### EXERCISE DIRECTIONS
Reproduce verbatim the rows starting with the line that contains "Click calendar icon in end date field" and continuing through the line that contains "I will pos(777,85).", both lines included.

### EXERCISE INPUT
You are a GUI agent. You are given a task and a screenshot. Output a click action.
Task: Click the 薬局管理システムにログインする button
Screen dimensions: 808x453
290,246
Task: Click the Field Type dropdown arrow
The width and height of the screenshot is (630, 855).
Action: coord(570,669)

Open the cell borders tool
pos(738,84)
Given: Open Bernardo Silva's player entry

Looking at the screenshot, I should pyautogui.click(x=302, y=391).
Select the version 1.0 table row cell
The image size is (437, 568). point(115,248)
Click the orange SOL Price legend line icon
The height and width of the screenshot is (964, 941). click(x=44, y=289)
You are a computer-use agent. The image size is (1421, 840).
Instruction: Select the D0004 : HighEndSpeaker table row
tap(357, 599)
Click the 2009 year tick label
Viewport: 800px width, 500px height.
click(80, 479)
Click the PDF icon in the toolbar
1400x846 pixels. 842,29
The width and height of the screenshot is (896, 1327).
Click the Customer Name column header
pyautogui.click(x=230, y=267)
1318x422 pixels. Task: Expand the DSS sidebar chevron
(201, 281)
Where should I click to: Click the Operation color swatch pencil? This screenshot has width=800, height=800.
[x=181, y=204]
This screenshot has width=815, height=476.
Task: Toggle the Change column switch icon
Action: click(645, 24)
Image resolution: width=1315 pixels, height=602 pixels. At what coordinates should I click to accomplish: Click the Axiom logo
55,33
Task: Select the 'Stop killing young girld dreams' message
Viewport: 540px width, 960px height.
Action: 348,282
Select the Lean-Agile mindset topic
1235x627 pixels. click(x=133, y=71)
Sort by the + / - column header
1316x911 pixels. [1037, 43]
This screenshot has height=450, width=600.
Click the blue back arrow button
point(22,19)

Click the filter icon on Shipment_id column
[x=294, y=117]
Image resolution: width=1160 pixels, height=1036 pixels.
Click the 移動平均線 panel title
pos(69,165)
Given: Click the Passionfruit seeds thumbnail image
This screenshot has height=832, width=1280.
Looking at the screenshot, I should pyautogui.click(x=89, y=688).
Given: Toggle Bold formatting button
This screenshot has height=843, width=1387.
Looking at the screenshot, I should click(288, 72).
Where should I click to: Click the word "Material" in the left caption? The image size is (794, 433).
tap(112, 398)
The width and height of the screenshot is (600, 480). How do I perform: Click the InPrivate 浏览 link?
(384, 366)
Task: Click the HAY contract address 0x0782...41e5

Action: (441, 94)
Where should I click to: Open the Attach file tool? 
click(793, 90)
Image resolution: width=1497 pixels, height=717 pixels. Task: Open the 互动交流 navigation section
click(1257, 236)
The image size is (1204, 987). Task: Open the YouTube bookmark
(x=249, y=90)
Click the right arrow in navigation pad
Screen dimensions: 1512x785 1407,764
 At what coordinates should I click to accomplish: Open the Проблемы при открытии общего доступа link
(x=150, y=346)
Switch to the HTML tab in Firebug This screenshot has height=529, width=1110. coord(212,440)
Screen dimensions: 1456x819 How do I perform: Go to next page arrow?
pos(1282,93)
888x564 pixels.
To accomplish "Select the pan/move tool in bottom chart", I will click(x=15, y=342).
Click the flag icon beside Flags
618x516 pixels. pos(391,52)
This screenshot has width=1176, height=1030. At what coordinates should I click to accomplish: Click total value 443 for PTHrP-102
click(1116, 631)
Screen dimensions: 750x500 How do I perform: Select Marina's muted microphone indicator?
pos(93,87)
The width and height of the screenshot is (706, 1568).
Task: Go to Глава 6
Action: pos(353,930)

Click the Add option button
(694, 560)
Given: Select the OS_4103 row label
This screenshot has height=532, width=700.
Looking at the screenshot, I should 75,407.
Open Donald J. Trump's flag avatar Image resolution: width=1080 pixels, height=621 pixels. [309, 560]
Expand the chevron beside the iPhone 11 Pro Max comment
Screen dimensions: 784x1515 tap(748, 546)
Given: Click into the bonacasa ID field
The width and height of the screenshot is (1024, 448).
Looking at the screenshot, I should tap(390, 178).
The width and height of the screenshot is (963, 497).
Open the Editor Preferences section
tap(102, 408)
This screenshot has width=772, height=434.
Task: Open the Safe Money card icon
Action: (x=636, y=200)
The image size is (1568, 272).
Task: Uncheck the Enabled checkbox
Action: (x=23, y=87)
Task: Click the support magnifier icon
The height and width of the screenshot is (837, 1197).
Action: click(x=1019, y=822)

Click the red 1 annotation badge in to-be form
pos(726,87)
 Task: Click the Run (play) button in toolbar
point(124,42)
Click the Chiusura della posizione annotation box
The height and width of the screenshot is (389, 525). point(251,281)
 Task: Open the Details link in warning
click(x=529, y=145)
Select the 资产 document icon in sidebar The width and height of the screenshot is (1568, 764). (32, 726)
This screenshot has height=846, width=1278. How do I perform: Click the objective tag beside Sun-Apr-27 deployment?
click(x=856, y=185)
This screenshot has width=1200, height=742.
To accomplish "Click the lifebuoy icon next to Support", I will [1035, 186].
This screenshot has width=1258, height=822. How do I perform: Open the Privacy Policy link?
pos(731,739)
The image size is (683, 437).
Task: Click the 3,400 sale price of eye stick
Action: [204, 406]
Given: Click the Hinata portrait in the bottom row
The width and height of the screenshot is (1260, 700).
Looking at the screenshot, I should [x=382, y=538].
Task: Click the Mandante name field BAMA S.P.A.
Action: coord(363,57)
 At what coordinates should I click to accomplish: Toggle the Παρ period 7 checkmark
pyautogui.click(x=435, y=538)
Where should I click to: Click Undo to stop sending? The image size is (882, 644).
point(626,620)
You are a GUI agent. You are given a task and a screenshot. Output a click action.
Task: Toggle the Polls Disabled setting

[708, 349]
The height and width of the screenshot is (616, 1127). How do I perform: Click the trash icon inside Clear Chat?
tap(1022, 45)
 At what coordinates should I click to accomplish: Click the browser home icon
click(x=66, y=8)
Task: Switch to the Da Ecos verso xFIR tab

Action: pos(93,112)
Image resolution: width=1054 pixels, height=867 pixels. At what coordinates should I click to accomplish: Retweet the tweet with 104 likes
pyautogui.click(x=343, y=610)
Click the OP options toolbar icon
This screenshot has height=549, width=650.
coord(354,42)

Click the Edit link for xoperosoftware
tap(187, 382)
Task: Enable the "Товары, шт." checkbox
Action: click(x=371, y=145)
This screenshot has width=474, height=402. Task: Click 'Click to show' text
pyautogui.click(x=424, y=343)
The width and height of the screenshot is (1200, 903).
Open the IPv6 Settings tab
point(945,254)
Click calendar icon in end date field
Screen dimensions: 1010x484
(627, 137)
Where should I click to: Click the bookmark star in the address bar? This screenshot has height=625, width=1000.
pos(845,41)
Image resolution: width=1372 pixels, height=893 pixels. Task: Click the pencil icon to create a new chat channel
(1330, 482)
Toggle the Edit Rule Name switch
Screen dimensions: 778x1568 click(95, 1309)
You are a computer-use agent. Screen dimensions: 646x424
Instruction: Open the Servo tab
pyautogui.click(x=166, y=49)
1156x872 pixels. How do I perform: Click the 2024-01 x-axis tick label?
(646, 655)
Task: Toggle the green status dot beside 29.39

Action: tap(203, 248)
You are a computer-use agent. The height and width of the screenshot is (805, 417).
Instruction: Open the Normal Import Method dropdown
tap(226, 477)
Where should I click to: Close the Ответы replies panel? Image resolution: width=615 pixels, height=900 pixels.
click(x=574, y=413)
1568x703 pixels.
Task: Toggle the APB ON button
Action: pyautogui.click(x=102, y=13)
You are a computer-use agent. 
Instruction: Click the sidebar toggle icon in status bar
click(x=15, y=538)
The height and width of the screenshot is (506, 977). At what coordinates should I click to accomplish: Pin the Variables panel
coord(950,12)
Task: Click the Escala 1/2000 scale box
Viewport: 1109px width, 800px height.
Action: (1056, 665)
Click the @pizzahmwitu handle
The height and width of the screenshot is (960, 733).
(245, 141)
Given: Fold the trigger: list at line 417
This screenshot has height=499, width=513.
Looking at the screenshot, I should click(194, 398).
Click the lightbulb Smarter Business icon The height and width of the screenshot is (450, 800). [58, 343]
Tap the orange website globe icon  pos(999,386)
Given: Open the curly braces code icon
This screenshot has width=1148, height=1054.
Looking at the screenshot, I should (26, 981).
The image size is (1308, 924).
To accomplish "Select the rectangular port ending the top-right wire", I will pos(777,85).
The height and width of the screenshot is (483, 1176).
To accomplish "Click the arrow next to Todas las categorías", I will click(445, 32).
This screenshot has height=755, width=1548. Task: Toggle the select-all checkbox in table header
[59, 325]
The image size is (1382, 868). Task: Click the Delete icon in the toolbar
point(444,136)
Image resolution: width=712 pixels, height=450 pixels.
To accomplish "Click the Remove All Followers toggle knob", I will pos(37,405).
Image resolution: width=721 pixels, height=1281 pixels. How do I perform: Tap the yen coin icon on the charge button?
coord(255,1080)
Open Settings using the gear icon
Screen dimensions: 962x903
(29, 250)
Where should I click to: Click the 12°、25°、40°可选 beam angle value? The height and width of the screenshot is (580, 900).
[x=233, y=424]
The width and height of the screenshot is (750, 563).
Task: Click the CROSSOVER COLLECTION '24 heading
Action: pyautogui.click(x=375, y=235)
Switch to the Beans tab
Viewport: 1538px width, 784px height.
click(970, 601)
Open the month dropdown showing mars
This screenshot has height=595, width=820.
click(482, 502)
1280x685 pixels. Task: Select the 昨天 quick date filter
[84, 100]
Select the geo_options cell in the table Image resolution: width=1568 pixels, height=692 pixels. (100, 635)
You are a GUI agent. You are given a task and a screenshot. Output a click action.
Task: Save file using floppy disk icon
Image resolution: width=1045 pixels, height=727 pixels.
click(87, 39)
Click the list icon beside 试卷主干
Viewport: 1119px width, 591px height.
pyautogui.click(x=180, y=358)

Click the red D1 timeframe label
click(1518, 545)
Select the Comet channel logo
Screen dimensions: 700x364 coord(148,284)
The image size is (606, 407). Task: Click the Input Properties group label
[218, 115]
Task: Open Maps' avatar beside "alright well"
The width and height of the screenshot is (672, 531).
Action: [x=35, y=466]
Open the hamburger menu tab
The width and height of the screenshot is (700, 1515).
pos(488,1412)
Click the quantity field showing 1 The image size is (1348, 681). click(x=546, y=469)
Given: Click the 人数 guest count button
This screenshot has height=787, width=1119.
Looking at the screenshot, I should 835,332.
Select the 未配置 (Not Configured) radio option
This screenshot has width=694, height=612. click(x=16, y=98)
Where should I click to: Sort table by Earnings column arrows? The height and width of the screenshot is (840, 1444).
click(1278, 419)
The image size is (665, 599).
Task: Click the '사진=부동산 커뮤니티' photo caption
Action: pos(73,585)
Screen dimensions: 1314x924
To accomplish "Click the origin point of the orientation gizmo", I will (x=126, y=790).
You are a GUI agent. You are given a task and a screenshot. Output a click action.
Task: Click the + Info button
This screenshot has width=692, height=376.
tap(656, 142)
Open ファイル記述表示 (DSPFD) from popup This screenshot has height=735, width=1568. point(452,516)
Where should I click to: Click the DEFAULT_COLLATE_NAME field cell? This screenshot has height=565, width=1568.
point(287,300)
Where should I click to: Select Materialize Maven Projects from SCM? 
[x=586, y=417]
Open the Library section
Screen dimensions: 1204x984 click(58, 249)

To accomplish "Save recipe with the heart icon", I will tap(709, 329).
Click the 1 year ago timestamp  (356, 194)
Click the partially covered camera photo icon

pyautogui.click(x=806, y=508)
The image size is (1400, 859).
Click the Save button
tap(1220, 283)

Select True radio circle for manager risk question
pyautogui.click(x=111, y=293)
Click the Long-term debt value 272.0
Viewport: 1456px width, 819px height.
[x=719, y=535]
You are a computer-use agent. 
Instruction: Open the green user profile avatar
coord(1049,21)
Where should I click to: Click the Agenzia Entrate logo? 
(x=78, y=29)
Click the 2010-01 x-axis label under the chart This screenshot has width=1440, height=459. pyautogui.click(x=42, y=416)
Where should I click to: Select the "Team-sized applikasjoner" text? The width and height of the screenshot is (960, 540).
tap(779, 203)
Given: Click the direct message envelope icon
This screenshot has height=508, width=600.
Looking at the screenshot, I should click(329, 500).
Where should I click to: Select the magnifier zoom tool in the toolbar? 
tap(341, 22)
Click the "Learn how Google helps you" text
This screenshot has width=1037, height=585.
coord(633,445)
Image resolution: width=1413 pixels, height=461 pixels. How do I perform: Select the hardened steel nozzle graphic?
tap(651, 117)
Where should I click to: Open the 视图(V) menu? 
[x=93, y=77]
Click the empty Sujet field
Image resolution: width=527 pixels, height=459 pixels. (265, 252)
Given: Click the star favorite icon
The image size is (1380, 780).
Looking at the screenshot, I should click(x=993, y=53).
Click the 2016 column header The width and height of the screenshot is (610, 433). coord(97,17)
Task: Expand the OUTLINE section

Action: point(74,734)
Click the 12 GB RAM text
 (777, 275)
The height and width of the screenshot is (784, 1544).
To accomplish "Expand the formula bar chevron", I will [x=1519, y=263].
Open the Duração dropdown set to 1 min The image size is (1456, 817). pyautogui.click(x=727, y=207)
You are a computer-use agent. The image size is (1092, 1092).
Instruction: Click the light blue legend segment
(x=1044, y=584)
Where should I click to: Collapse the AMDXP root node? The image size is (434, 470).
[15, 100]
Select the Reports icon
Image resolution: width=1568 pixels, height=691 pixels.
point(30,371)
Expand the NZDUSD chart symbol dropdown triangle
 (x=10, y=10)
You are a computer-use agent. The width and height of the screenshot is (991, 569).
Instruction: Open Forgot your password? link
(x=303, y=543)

### OUTPUT FOR THIS TASK
Click calendar icon in end date field
Screen dimensions: 1010x484
(627, 137)
Where should I click to: Click the bookmark star in the address bar? This screenshot has height=625, width=1000.
pos(845,41)
Image resolution: width=1372 pixels, height=893 pixels. Task: Click the pencil icon to create a new chat channel
(1330, 482)
Toggle the Edit Rule Name switch
Screen dimensions: 778x1568 click(95, 1309)
You are a computer-use agent. Screen dimensions: 646x424
Instruction: Open the Servo tab
pyautogui.click(x=166, y=49)
1156x872 pixels. How do I perform: Click the 2024-01 x-axis tick label?
(646, 655)
Task: Toggle the green status dot beside 29.39

Action: tap(203, 248)
You are a computer-use agent. The height and width of the screenshot is (805, 417).
Instruction: Open the Normal Import Method dropdown
tap(226, 477)
Where should I click to: Close the Ответы replies panel? Image resolution: width=615 pixels, height=900 pixels.
click(x=574, y=413)
1568x703 pixels.
Task: Toggle the APB ON button
Action: pyautogui.click(x=102, y=13)
You are a computer-use agent. 
Instruction: Click the sidebar toggle icon in status bar
click(x=15, y=538)
The height and width of the screenshot is (506, 977). At what coordinates should I click to accomplish: Pin the Variables panel
coord(950,12)
Task: Click the Escala 1/2000 scale box
Viewport: 1109px width, 800px height.
Action: (1056, 665)
Click the @pizzahmwitu handle
The height and width of the screenshot is (960, 733).
(245, 141)
Given: Fold the trigger: list at line 417
This screenshot has height=499, width=513.
Looking at the screenshot, I should click(194, 398).
Click the lightbulb Smarter Business icon The height and width of the screenshot is (450, 800). [58, 343]
Tap the orange website globe icon  pos(999,386)
Given: Open the curly braces code icon
This screenshot has width=1148, height=1054.
Looking at the screenshot, I should (26, 981).
The image size is (1308, 924).
To accomplish "Select the rectangular port ending the top-right wire", I will pos(777,85).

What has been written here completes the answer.